The strategist, Societe Generale’s Benoit Anne, said the EMEA region as a whole “remains more exposed to renewed concerns over the eurozone, especially in Central Europe.”

“Our bias is therefore to turn tactically bearish on EMEA FX, while recognizing that the medium-term outlook remains considerably stronger,” Anne wrote in his weekly outlook for emerging markets.

But he sees some differentiation in the region, with the Turkish lira (TRY) “now on its way back to the outperforming side after the rating upgrade to investment grade.”

However, investors should keep an eye on the correlation between currencies in emerging markets and the euro, “given the dark clouds on the short-term horizon in Europe.”

European Central Bank (ECB) President Mario Draghi failed to dispel market fears of a steeper-than-predicted downturn in the eurozone, as he admitted on Thursday that the economy will remain weak.

“We do not claim that contagion risks will reappear as forcefully as they did in late 2011, but at the same time, eurozone-related headline risks have clearly not disappeared, on the contrary,” Anne said.


The Czech koruna (CZK), the Israeli shekel (ILS) and the Russian ruble (RUB)“look particularly vulnerable to downward pressures on the euro,” according to Anne.

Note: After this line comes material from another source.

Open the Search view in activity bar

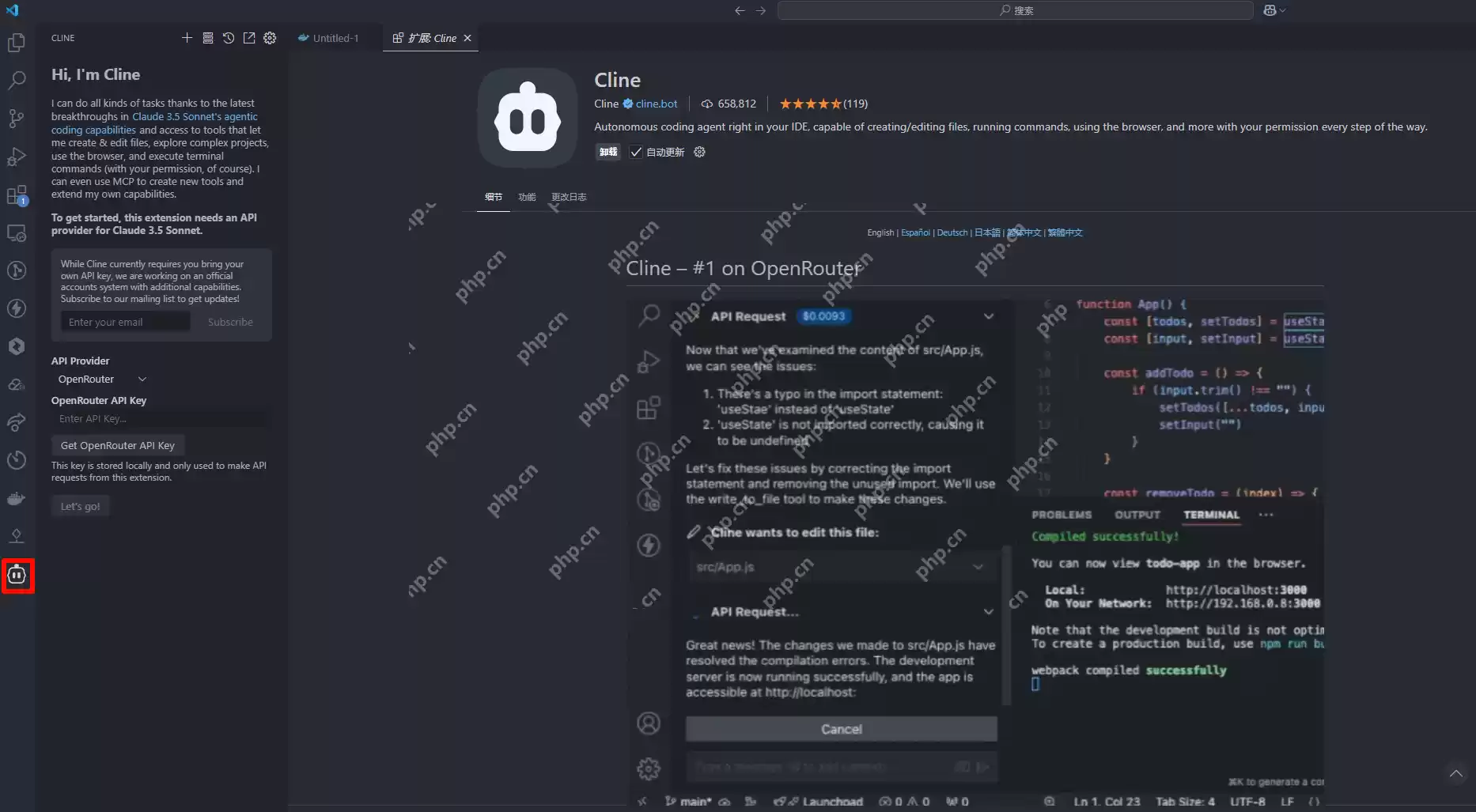[x=17, y=81]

Another correlation risk that he is watching and which is “likely to be a major driver of the near-term outlook” is between the US stock market and emerging currencies.

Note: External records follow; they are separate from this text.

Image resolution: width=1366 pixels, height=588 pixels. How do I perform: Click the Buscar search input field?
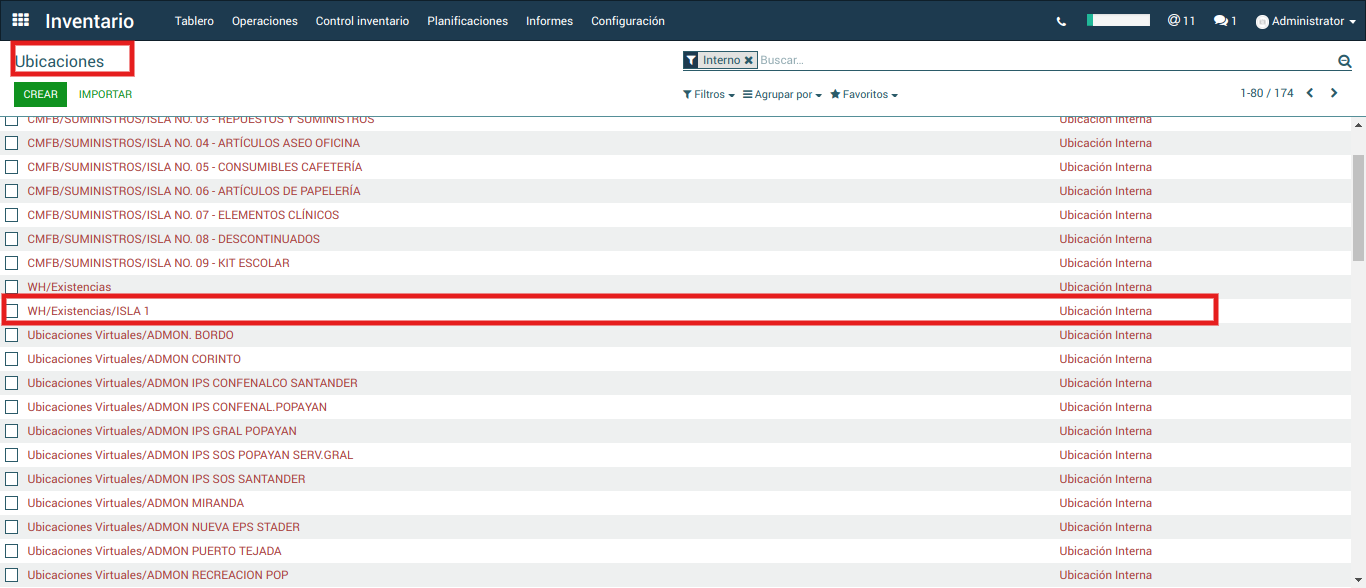point(1040,61)
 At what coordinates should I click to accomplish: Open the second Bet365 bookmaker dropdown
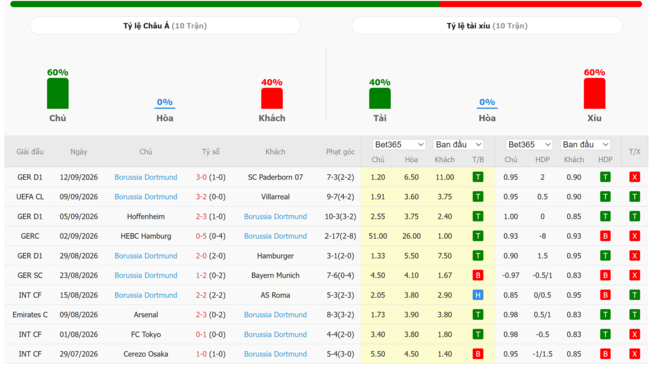[529, 145]
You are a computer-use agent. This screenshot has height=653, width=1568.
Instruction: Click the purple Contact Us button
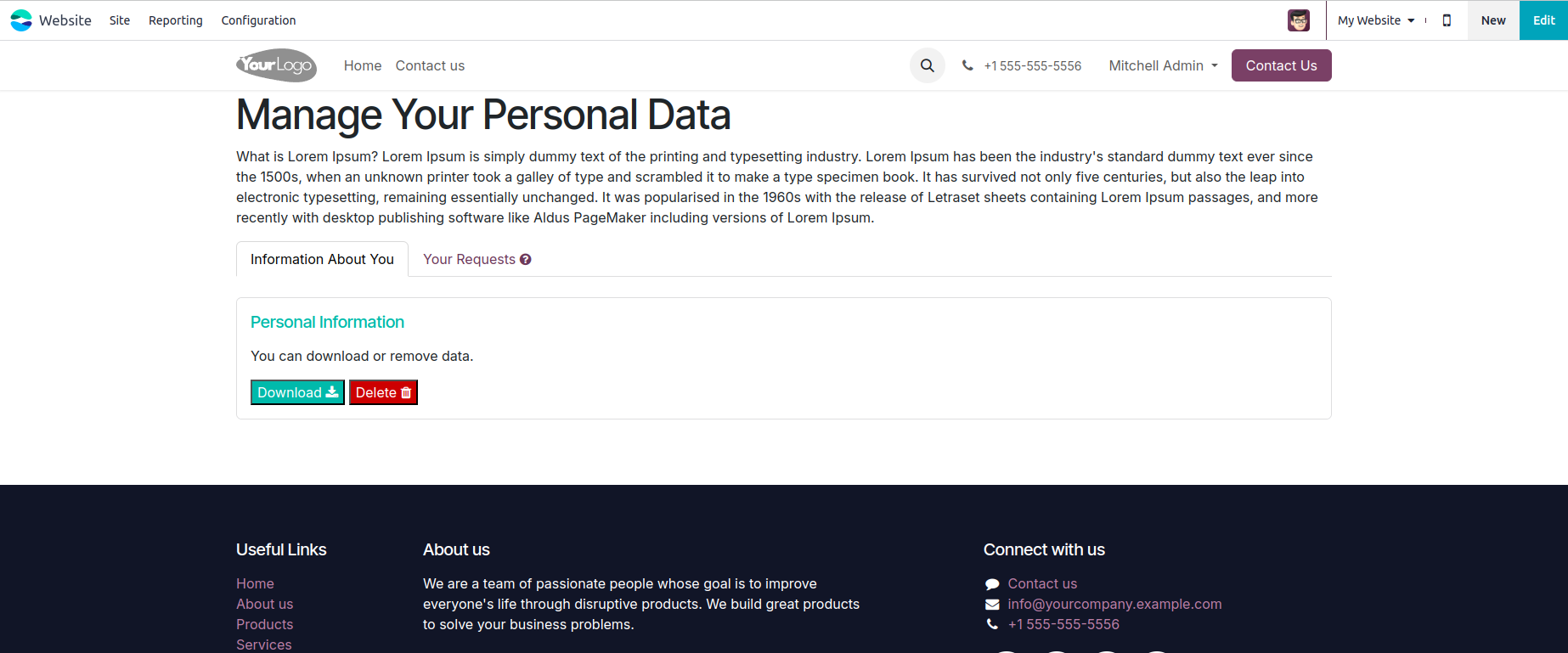(x=1281, y=65)
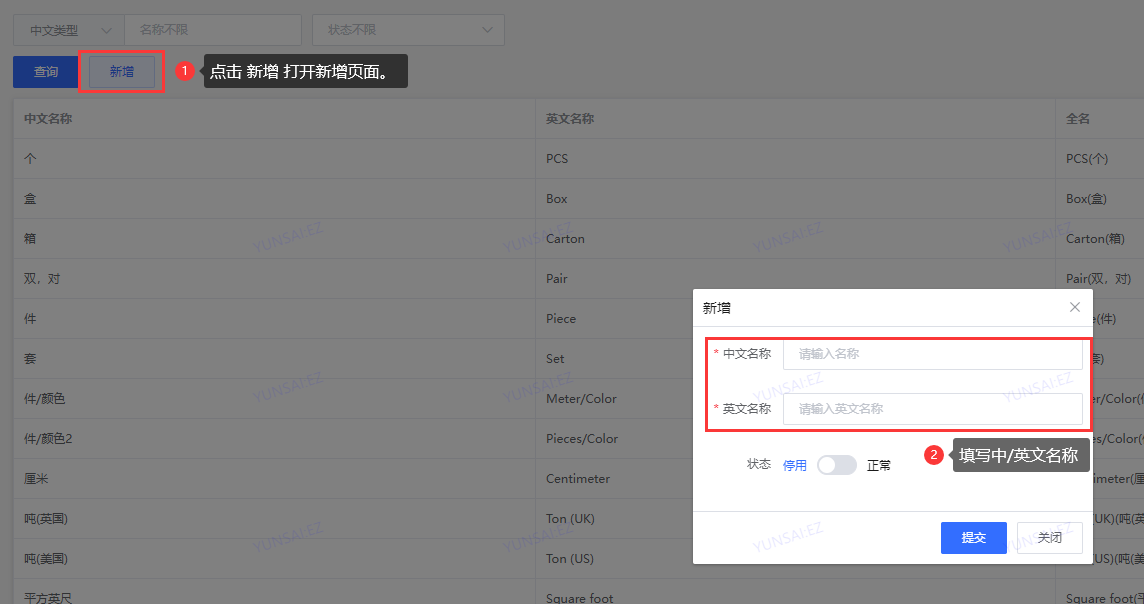1144x604 pixels.
Task: Click the 名称不限 name filter field
Action: [213, 30]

The correlation risks in this direction are “particularly severe” for the Mexican peso (MXN), the Chilean peso (CLP), the Russian ruble (RUB), the Polish zloty (PLN) and the Indian rupee (INR).

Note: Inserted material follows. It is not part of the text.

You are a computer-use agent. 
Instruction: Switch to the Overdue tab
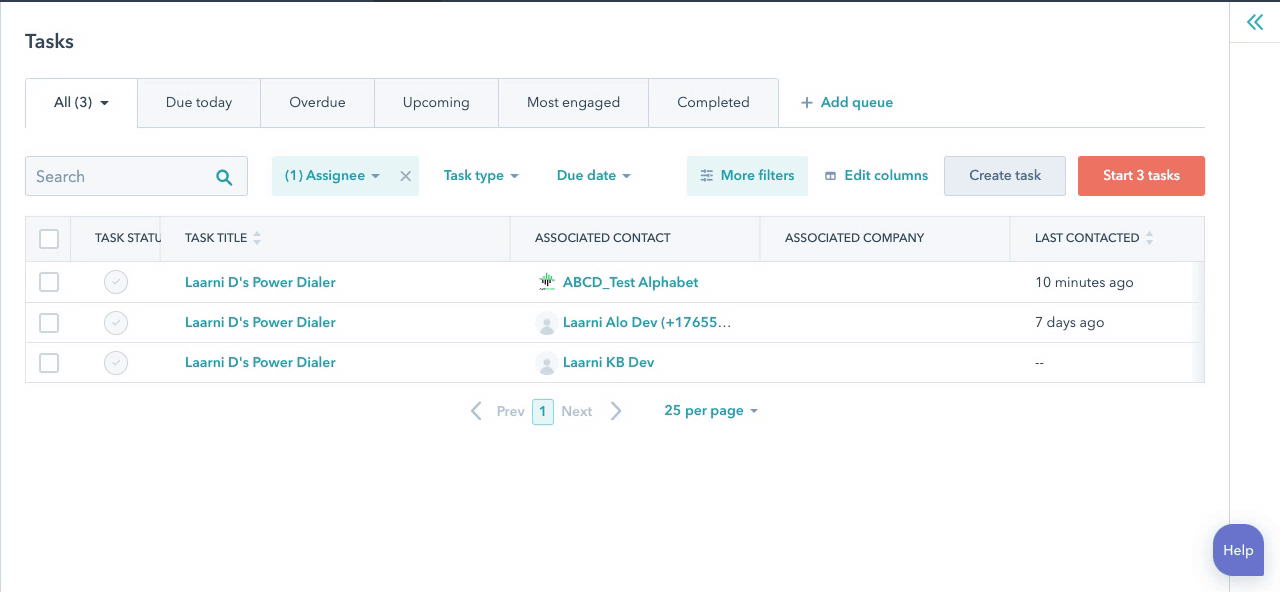317,103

The Chinese yuan (CNY), the Taiwanese dollar (TWD), the Romanian leu (RON) and the Turkish lira (TRY) “appear to be immune to the S&P’s correction risks from a correlation perspective,” Anne said.

He said the liquidity rallyhad been losing its steam as risk sentiment had “taken a bad hit.”

The results of the US election “may trigger a correction in the US equity market,” and this could hurt investors’ appetite for risky assets going into the end of the year, he said.